Ronald L. Dapo (born May 8, 1952) is an American film and television actor. He is known for playing Flip Rose in the American sitcom television series Room for One More.

Life and career 
Dapo was born in Plattsburgh, New York. At the age of five, he and his family had moved to Pontiac, Michigan, then to California. While Dapo was on a bus, he met his agent, Lola Moore, while Dapo's mother was showing pictures of her children, he was asked if "he would like to audition". With his first try being successful, Dapo was cast in Jack Webb's 1959 film -30-. He was later signed to a contract with Warner Bros., for which Dapo had freelanced on numerous studios. Dapo also guest-starred on television programs including The Fugitive, Wagon Train, The Munsters, Cheyenne, The Sheriff of Cochise and The Lucy Show. He also appeared in the 1960 film Ocean's 11 and the 1962 film The Music Man.

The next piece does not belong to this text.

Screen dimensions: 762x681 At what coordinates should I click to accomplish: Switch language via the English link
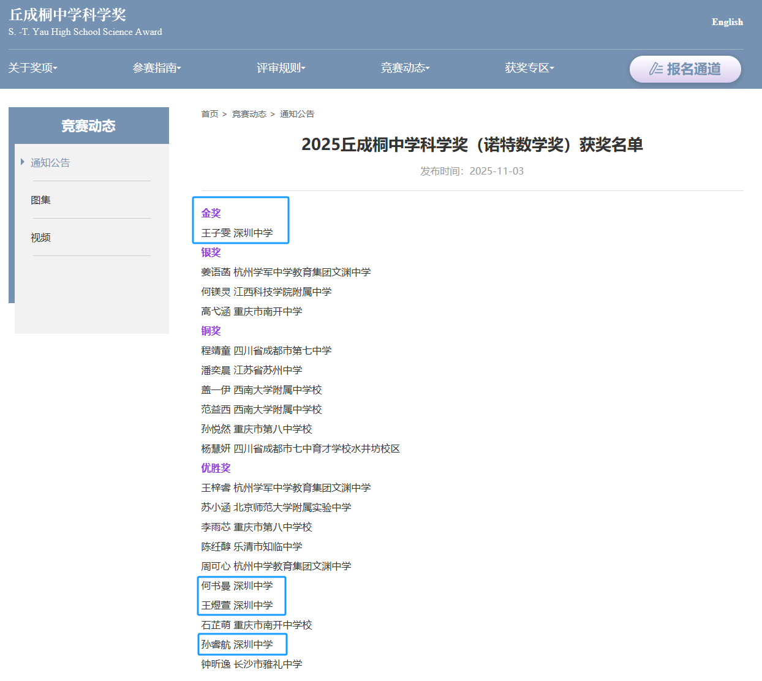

Later in his career, Dapo starred in the ABC television series Room for One More, where he played Flip Rose. He also guest-starred in three episodes of the television series The Andy Griffith Show, where Dapo played Arnold Winkler. While he was on the set of The Andy Griffith Show, the directors of the program gave him a few takes for Dapo to work himself onto the role. In 1964, he was later cast in the situation comedy television series The New Phil Silvers Show, where he played Andy. At the age of 14, Dapo retired his film and television career.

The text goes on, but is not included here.